Segment Start: Excerpted records
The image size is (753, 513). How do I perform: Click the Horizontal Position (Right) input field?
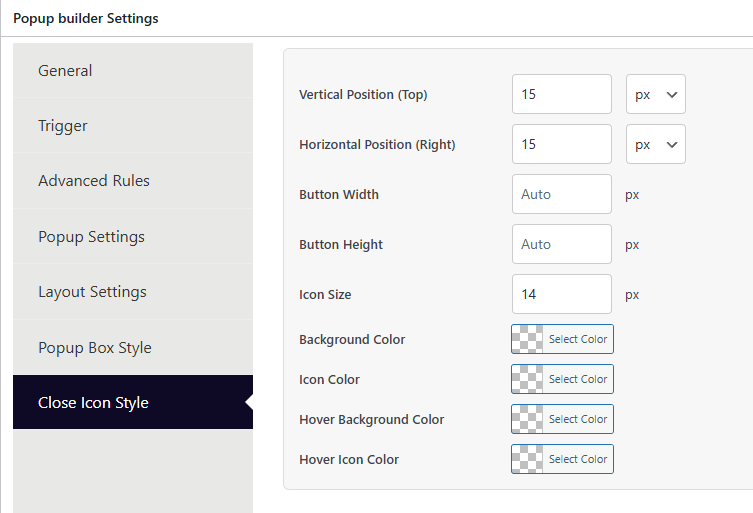coord(561,144)
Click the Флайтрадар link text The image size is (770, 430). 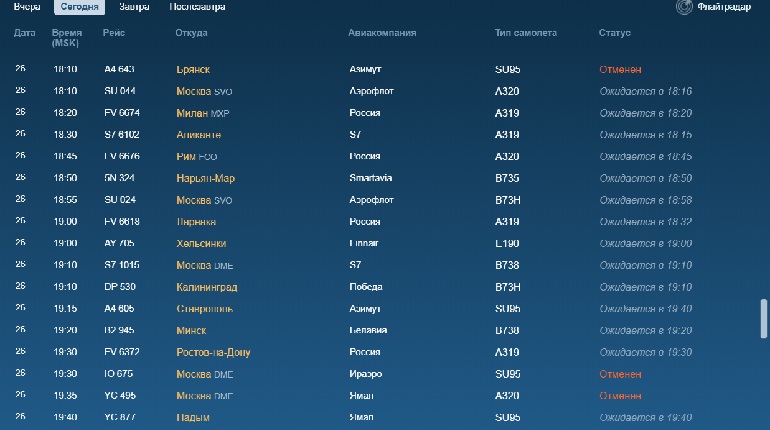tap(724, 7)
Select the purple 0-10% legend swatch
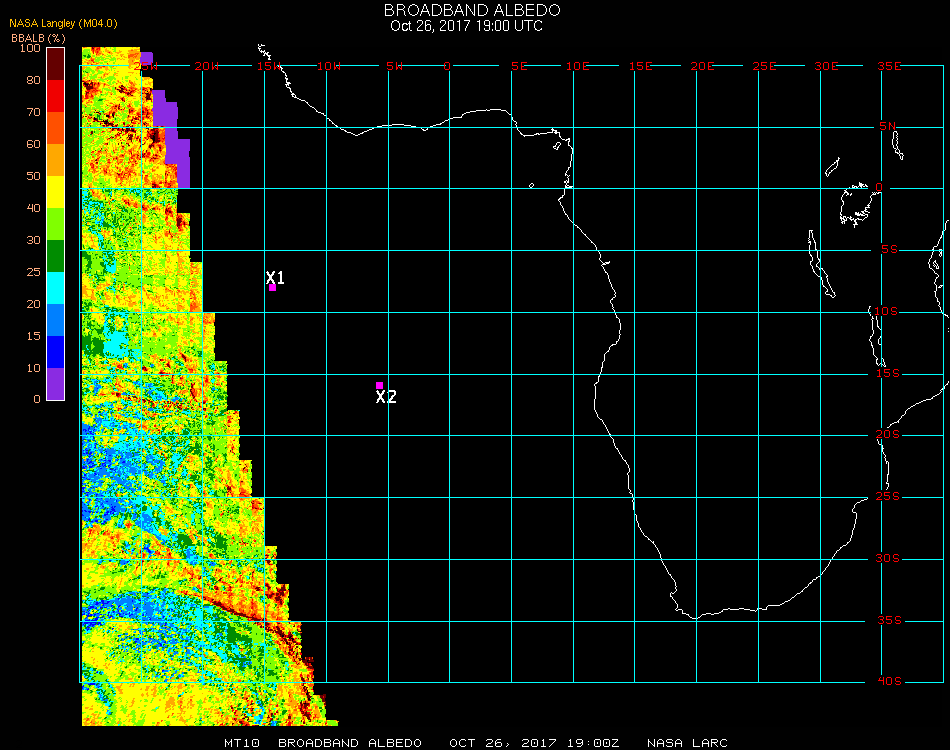Screen dimensions: 950x750 pyautogui.click(x=56, y=383)

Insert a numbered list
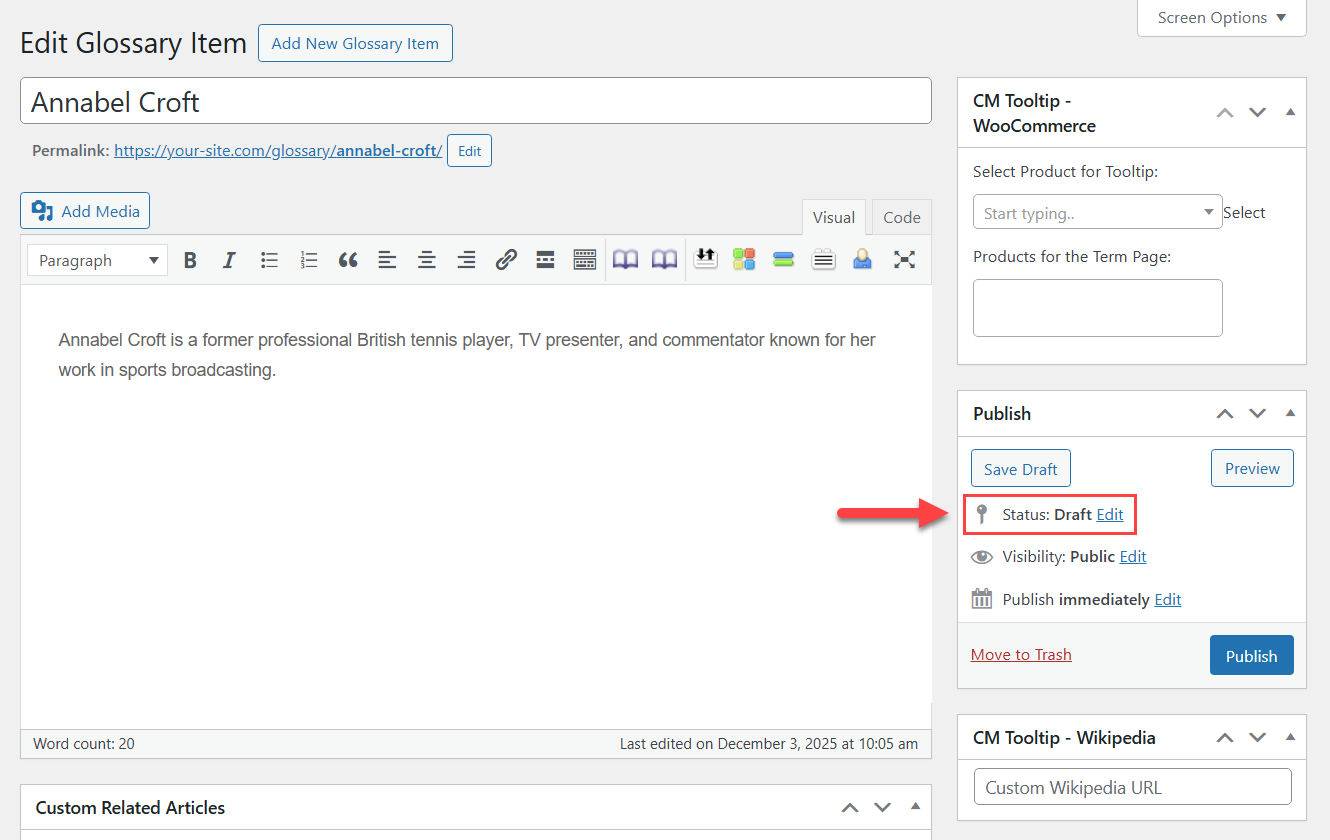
Segment End: Excerpted records
Work order:
Exactly as written, set down the lines from the line holding "Select the purple 0-10% legend swatch" to the last line of the data, both ends included, pictures excluded.

Answer area:
Select the purple 0-10% legend swatch
Screen dimensions: 950x750 pyautogui.click(x=56, y=383)

Insert a numbered list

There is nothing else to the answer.